Why has Christianity, a religion premised upon neighborly love, failed in its attempts to heal social divisions? In this ambitious and wide-ranging work, Willie James Jennings delves deep into the late medieval soil in which the modern Christian imagination grew, to reveal how Christianity's highly refined process of socialization has inadvertently created and maintained segregated societies. A probing study of the cultural fragmentation-social, spatial, and racial-that took root in the Western mind, this book shows how Christianity has consistently forged Christian nations rather than encouraging genuine communion between disparate groups and individuals.

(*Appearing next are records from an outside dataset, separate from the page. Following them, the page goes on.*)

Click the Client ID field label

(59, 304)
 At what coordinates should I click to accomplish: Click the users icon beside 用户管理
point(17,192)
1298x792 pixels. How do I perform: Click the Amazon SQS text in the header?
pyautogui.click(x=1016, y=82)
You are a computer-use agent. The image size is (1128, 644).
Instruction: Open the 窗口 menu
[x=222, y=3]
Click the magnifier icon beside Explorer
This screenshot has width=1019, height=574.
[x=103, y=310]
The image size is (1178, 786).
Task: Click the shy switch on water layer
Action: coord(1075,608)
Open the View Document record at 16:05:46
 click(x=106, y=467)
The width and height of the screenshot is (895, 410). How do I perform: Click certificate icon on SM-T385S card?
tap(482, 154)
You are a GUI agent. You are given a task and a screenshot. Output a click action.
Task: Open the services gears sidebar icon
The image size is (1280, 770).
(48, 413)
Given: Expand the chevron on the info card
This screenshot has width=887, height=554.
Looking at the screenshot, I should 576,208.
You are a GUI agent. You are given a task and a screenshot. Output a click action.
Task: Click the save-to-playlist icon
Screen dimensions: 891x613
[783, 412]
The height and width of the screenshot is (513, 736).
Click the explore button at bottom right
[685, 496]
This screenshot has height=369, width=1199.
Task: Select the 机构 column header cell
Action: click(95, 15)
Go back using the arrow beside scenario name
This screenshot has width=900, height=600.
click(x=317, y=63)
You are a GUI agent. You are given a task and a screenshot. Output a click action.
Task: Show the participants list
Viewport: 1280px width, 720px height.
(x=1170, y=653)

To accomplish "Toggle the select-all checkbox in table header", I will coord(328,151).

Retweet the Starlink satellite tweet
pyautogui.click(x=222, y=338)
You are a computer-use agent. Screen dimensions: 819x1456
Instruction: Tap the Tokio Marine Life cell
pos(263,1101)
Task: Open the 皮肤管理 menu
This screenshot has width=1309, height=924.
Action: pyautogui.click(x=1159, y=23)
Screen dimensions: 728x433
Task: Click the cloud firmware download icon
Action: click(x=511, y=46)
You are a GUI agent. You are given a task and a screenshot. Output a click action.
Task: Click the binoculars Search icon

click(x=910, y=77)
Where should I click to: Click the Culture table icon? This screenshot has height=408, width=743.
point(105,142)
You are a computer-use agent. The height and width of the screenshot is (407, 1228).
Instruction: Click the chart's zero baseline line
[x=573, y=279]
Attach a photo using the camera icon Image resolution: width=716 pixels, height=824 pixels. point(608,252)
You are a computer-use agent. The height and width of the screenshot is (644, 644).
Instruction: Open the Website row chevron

Weaving together the stories of Zurara, the royal chronicler of Prince Henry, the Jesuit theologian Jose de Acosta, the famed Anglican Bishop John William Colenso, and the former slave writer Olaudah Equiano, Jennings narrates a tale of loss, forgetfulness, and missed opportunities for the transformation of Christian communities. Touching on issues of slavery, geography, Native American history, Jewish-Christian relations, literacy, and translation, he brilliantly exposes how the loss of land and the supersessionist ideas behind the Christian missionary movement are both deeply implicated in the invention of race. Using his bold, creative, and courageous critique to imagine a truly cosmopolitan citizenship that transcends geopolitical, nationalist, ethnic, and racial boundaries, Jennings charts, with great vision, new ways of imagining ourselves, our communities, and the landscapes we inhabit.